Roughly one fifth of the world’s oil passes through the Strait of Hormuz. Whenever tensions rise in that narrow stretch of water or any other choke point energy markets react instantly.
The punters around the world understands this instinctively.
When something goes wrong somewhere between the Strait of Hormuz, the Dardanelles and the South China Sea, they head for the fuel bowser.
Which raises the obvious question: Why are we only having this conversation now?
Western Australia consumes roughly 21 million litres of fuel every day – the equivalent of about 300 B-double tanker loads.
Around 40 per cent of that fuel is used by the mining sector.
We are one of the most isolated places in the world and one of the most diesel dependant yet we don’t have the reserves to last much more than a month, less when the panic sets in.
Despite that exposure, fuel security rarely features in serious economic planning until a crisis begins.

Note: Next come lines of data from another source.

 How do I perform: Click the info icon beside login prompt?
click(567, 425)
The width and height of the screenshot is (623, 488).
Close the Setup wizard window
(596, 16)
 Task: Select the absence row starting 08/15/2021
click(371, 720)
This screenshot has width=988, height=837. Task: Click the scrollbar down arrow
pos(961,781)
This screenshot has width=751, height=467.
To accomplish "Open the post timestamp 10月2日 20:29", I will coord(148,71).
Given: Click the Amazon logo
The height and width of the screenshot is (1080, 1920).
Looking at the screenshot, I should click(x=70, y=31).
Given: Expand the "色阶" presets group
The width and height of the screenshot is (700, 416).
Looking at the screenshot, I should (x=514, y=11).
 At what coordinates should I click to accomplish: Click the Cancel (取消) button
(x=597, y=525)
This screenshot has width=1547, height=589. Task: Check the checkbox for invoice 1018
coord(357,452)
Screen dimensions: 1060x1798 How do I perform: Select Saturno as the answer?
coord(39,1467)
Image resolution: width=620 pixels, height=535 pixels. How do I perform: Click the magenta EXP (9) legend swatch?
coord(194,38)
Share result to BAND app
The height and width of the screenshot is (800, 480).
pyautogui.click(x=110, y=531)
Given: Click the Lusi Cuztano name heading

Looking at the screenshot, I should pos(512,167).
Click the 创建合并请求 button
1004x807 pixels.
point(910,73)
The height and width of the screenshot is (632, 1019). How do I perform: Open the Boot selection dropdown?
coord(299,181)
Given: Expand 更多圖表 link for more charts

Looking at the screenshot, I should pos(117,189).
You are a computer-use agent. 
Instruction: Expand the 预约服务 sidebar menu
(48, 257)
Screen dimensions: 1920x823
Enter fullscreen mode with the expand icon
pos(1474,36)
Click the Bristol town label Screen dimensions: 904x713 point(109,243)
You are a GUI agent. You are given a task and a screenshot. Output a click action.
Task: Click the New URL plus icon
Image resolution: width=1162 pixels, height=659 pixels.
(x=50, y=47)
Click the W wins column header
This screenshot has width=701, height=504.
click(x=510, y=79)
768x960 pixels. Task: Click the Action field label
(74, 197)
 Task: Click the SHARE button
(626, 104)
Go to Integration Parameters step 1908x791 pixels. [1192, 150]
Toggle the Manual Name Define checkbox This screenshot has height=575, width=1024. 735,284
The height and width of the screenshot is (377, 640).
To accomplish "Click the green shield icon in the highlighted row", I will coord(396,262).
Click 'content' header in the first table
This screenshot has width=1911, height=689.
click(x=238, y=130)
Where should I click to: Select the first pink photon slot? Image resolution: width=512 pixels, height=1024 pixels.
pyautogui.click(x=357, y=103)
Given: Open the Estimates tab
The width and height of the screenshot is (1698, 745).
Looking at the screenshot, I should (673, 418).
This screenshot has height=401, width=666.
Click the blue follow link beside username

Instead we see the familiar pattern. Disruption first. Roundtable second.
The problem is that once a crisis begins panic buying follows and the more the government says “don’t panic” the punters panic, as who believes the government.
This is why having large visible fuel reserves matters.
If there were tanks at Kwinana holding 90 days of fuel, markets would remain calm.
But when the public knows there are only 30 days of supply, queues at petrol stations is one news story about the middle east away.
If the federal government cannot or will not build a proper strategic reserve, then the state government should consider stepping in.
Mining companies should be required to hold ninety days of fuel supply on site or told they cannot tap wholesalers if there is a run on state fuel reserves.
Fuel importers using government-owned wharves (the legislative lever) could also be required to maintain ninety days of reserves.
For Western Australia that’s around a billion litres; enough to fill two OPTUS football sizes tanks, or as per my other older article paying farmers and miners and country wholesalers to store it for the government in a decentralised reserve system across the state.
Yes, the cost would be passed on to consumers.
But the recurring circus of shortages, panic buying and price gouging will continue until Australia finally builds a genuine strategic fuel reserve of its own.
And until that happens, every time tensions rise in the Middle East we will once again find ourselves sitting around emergency roundtables wondering why nobody planned ahead.